The auditors, he said, didn’t consider that Commerce has promulgated regulations that provide criteria for reviewing and analyzing STAR bond projects.
He criticized the auditors for failing to mention those criteria in their report.
“The regulations provide formal guidance to cities and developers as to the visitation attributes Commerce considers when evaluating potential project,” Toland wrote.
“However, visitation is only one criteria used to evaluate projects and the other criteria aren’t adequately considered” by the auditors.
He said the auditor’s “over emphasis” on “aspirational visitation goals,” as compared to the statute’s legal requirements “short-changes Commerce’s review process as well as the many benefits these projects have on the quality of life in Kansas.”
Toland also questioned the use of the data from StreetLight in arriving at the estimates of who is visiting the attractions and from where.
He noted that StreetLight only works if a person has their cellphone location services turned on.
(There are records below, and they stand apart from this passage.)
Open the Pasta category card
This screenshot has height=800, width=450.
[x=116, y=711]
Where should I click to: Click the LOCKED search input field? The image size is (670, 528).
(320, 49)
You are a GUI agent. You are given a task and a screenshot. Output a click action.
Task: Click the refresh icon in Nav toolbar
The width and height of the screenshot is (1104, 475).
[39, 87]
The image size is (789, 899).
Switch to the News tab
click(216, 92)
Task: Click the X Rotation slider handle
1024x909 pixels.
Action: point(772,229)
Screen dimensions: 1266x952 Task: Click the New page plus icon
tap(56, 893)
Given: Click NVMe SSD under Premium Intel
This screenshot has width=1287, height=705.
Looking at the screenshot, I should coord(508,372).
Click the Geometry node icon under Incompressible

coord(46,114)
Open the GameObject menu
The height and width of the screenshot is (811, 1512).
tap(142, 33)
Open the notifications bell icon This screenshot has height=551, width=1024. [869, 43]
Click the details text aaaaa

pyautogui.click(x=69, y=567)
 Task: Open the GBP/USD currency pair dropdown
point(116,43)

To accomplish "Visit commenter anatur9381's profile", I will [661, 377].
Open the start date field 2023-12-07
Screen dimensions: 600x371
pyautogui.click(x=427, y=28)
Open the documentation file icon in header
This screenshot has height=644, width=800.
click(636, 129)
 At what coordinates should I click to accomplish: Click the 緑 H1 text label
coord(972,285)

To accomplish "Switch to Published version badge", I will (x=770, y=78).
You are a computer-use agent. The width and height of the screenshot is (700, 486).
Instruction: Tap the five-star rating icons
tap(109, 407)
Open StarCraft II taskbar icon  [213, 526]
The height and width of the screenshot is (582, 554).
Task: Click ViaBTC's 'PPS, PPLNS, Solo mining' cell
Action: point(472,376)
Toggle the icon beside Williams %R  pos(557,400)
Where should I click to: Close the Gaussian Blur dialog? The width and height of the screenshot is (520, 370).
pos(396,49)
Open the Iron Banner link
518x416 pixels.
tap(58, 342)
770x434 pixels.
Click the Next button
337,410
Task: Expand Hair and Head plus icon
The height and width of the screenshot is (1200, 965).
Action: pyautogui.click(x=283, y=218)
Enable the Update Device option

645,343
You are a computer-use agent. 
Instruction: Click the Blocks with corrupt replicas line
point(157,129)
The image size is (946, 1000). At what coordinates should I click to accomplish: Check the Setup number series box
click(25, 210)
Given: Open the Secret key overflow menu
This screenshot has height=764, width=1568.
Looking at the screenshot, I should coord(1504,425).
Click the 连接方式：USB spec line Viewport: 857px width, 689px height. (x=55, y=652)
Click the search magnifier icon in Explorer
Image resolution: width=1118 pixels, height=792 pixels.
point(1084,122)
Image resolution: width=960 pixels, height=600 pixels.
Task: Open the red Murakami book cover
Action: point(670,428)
He said various estimates show this means anywhere from 10% to 20% of the adult population is not counted.
Further, Toland said the numbers increased when children who typically do not carry a phone are added into the mix.
“Therefore, children who may visit an attraction with their parent or on a school field trip are not counted by StreetLight,” he wrote in his repsonse.
“This leads to drastic differences in the number Streetlight claims compared to the number that is representative of actual visitors,” he said.
Streetlight, and consequently the auditors, “can’t provide a reliable number of the people it can’t account for in each specific STAR Bond project, let alone their location of origin,” Toland wrote.